Taranto e la “questione apirolio”
La recentissima notizia dei controlli sui contaminanti presenti nel gregge di pecore portato a pascolare a Statte in aree limitrofe allo stabilimento ILVA rende indispensabile, ancora una volta, capire quali e quanti inquinanti siano stati sversati negli anni nel territorio ionico. In particolare, in questo caso, l’attenzione ricade sui policlorobifenili (PCB), una classe di composti ottenuti per sintesi chimica.
I PCB sono stati utilizzati per decenni con svariate funzioni finché negli anni '70 la produzione e l’utilizzo vennero vietati a livello internazionale a causa della elevatissima tossicità.
Oggi si sa che i PCB, la cui struttura chimica è molto simile a quella delle diossine, causano nell’uomo danni al fegato, alterazioni dei sistemi endocrino e immunitario e cancro. Inoltre la natura lipofila dei PCB permette loro di accumularsi nel cibo contaminato, nel sangue e nel latte materno.
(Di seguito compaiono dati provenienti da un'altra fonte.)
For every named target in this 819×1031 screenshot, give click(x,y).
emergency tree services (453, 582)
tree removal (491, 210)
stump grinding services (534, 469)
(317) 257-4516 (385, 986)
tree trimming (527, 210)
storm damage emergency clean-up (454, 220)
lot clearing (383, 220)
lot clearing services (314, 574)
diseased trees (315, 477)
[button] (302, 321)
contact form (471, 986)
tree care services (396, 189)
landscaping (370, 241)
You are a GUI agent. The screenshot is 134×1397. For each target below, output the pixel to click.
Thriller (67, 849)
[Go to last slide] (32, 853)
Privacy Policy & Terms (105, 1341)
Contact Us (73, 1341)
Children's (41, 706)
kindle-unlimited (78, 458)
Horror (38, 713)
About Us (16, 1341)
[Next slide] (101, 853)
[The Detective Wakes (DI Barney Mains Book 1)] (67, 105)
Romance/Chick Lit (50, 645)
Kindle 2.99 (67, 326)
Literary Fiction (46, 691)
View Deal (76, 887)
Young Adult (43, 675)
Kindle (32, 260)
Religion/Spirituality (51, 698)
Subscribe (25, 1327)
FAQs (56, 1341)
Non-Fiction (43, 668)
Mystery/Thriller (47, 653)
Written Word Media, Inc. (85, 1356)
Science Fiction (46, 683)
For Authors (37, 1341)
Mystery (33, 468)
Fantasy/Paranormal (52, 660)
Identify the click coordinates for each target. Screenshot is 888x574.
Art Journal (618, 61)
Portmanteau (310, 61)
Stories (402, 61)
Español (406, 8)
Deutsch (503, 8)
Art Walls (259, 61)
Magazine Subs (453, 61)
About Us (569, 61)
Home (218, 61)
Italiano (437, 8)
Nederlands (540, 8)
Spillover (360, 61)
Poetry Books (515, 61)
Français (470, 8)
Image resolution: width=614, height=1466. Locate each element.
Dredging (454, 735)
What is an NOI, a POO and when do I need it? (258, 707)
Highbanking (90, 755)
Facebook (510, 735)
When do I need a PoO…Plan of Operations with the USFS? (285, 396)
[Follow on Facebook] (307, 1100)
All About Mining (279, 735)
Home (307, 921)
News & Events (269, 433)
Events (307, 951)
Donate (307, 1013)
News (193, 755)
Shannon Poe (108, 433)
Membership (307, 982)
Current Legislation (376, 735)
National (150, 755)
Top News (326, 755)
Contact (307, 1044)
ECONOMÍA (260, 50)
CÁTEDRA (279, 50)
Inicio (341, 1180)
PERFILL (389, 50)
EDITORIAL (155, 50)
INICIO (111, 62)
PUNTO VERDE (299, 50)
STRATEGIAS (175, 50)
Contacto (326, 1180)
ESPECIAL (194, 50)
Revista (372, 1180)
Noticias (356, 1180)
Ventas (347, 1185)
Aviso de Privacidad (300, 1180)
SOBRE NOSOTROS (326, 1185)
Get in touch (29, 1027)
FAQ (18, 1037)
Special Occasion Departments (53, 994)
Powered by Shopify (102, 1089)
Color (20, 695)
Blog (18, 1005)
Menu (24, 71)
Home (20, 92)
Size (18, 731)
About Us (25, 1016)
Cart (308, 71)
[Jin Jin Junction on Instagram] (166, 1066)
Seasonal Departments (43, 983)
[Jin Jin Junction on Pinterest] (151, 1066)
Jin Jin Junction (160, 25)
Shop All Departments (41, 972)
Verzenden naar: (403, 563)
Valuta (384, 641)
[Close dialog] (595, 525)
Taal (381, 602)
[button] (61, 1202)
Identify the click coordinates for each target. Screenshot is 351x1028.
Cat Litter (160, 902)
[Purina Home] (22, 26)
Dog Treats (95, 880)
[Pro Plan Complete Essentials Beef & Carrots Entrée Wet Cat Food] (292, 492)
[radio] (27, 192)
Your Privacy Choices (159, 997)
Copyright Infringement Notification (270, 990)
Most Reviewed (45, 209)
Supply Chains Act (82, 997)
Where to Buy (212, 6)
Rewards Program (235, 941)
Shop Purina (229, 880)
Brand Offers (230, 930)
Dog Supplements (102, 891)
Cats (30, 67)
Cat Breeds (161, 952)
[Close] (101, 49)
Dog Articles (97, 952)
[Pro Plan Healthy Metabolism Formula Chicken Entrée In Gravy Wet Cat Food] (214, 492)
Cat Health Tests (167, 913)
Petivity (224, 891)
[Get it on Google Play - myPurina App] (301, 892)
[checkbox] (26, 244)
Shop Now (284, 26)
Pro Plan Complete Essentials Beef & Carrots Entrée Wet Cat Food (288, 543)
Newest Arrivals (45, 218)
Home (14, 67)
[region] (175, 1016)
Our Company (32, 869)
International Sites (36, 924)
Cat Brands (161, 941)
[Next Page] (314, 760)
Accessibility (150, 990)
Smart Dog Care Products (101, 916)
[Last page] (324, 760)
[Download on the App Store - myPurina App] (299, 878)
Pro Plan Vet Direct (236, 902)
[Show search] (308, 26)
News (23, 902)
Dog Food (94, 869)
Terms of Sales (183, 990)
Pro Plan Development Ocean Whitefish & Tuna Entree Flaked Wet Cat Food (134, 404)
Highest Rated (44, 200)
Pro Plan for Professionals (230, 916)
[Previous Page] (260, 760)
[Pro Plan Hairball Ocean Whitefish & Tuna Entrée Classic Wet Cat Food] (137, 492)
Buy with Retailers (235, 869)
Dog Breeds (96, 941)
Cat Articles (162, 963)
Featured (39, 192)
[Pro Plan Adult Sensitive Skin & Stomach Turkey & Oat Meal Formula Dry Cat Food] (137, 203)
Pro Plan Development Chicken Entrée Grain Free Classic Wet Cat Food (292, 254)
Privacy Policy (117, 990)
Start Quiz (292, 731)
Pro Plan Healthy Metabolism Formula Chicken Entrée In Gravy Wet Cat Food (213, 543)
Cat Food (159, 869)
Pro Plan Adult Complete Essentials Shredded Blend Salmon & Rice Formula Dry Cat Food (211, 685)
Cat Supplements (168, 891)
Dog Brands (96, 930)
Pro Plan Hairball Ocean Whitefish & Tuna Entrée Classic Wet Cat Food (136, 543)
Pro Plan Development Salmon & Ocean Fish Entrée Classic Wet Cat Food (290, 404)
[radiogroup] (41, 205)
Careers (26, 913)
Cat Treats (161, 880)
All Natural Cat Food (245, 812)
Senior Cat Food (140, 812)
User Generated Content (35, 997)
Bambini nati o allattati da donne che attraverso l’ambiente o l’alimentazione erano state esposte ai PCB hanno mostrato carenze nello sviluppo mentale e motorio.
I PCB finiscono in atmosfera per volatilizzazione ed attraverso i venti possono essere diffusi per migliaia di chilometri dal luogo di origine, addirittura oltre il Circolo Polare Artico.
Il diffuso utilizzo del PCB fino ai primi anni '80 ha riguardato anche l’intera zona industriale di Taranto. In particolare occorre soffermarsi sulla “questione apirolio” all’interno dell’impianto siderurgico.
L’apirolio, noto anche come Askarel, è una miscela di policlorobifenili massicciamente utilizzata nei trasformatori elettrici per il raffreddamento e la lubrificazione. Se sottoposto a temperature elevate (800° C) volatilizza e sprigiona diossina. In una recente intervista, l’ex delegato UILM ed attuale Assessore Francesco Calcante afferma che nel 1990 c'erano 986 trasformatori con 1800 tonnellate di apirolio, mentre nel 1979 i trasformatori erano di più e l'apirolio era quasi il doppio.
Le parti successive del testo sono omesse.